Daily Dose 2010-12-07 0 comments

ACLU lawsuit reveals legal loopholes that need to be addressed sooner rather than later.

By Laura Houser, published in Birmingham Patch

This was a big week for breaking news in Birmingham.  Perhaps the biggest news (even bigger than a bank robbery in Kroger) though, is the American Civil Liberties Union’s lawsuit against the city of Birmingham, Bloomfield Hills and Livonia for breaking with the 2008 Michigan Medical Marihuana Act.

Involving two Birmingham residents and a city ordinance that leaves more questions than answers, even a newcomer can tell this problem is a long time in the making and should be addressed decisively and in a timely manner by city leadership.

Robert and Linda Lott are Birmingham residents, and I haven’t spoken with them. But both are registered with the Michigan Department of Community Health as medical marijuana patients under the MMMA. Robert has glaucoma; Linda has multiple sclerosis. Both use medical marijuana to relieve the pain they experience daily as symptoms of their diseases. With Robert’s workplace in Livonia, Linda’s social club in Bloomfield Hills and their home in Birmingham, the pair are suing all three cities for local ordinances they say both violate the MMMA and their rights to control their pain.

According to Mayor Gordon Rinschler, the MMMA has several problems associated with it and, considering the number of lawsuits and legislative confusion concerning the issue. There is some stigma attached to marijuana use —medical, legal or not.

And so, let’s turn to the law.

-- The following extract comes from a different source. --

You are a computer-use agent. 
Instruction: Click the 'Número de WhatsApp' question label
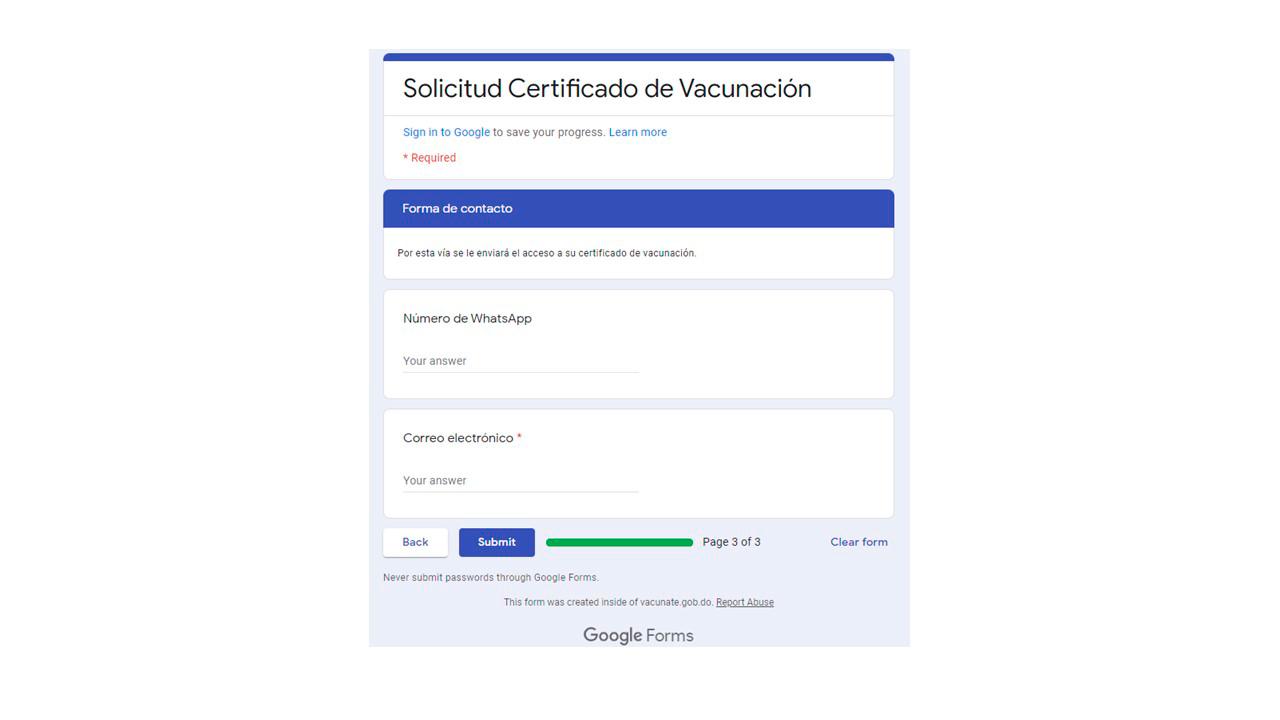(x=467, y=318)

Marijuana use is prohibited by the federal Controlled Substance Act, and according to Birmingham’s 2010 ordinance No. 2026, any activity prohibited by federal law is banned in Birmingham.

But what about the MMMA? The MMMA allows and provides protection for the medical use of marijuana for patients and their caregivers when used to treat “debilitating medical conditions.” The MMMA also states that registered patients and their caregivers “shall not be subject to arrest, prosecution, or penalty in any manner” for growing, possessing and using marijuana. In addition, the lawsuit points out that states that allow for medical marijuana are “not required to enforce federal law or prosecute people for engaging in activities prohibited by federal law.”

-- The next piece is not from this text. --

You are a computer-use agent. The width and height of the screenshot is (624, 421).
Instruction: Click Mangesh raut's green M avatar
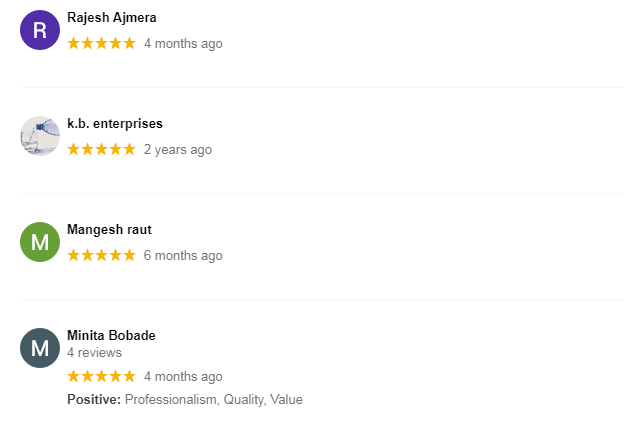pos(40,242)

Let’s not forget we are talking about individuals who may have debilitating and painful conditions.  Linda Lott, 61, is an MS patient, a wheelchair user and blind. According to MS Active Source, multiple sclerosis, or MS, causes its patients to feel numbing, burning, tingling and pain in various parts of the body, including the face. MS also causes muscle tension and spasms, the symptom Linda said marijuana helps the best to control.

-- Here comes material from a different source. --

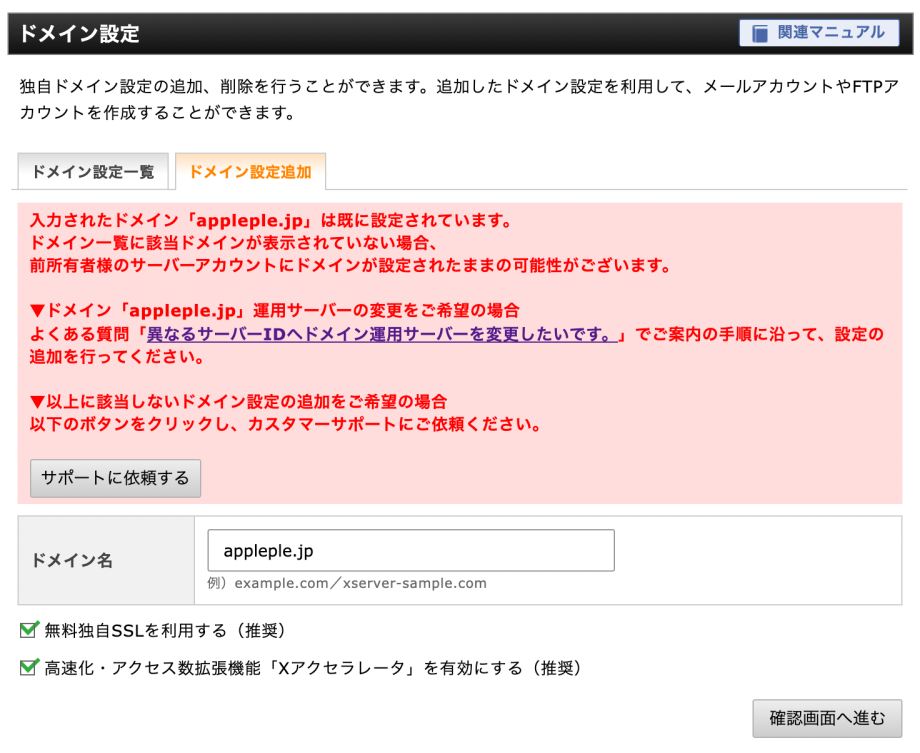920x753 pixels.
Task: Click the ▼ heading about 運用サーバーの変更
Action: click(275, 310)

I’m no expert on the MMMA, or even the case to legalize medical marijuana nationwide. My feelings on the issue are wrapped up in sympathy for the patients and a cognizance of the law, both of which seem to rule in the Lotts’ favor. The legal status of medical marijuana in Washington is important, and should be addressed as more states legalize the practice.

However, what is most frustrating is the ordinance No. 2026. Enacted in the wake of the MMMA, the ordinance doesn’t explicitly mention marijuana, but is clearly a response to the law. Falling back on federal law is an easy way for communities to wash their hands of responsibility, but the City Commission should have foreseen that a challenge would have arisen sooner or later.

There are too many legal loopholes concerning this issue, and Birmingham should make a decisive effort to close them. The City Commission needs to make a decision on where it stands on medical marijuana; if ordiance No. 2026 is intended as a direct challenge to state law, then the commission should say so. If not, the commission should clarify its statutes. No matter which way the decision goes, Birmingham residents deserve an answer.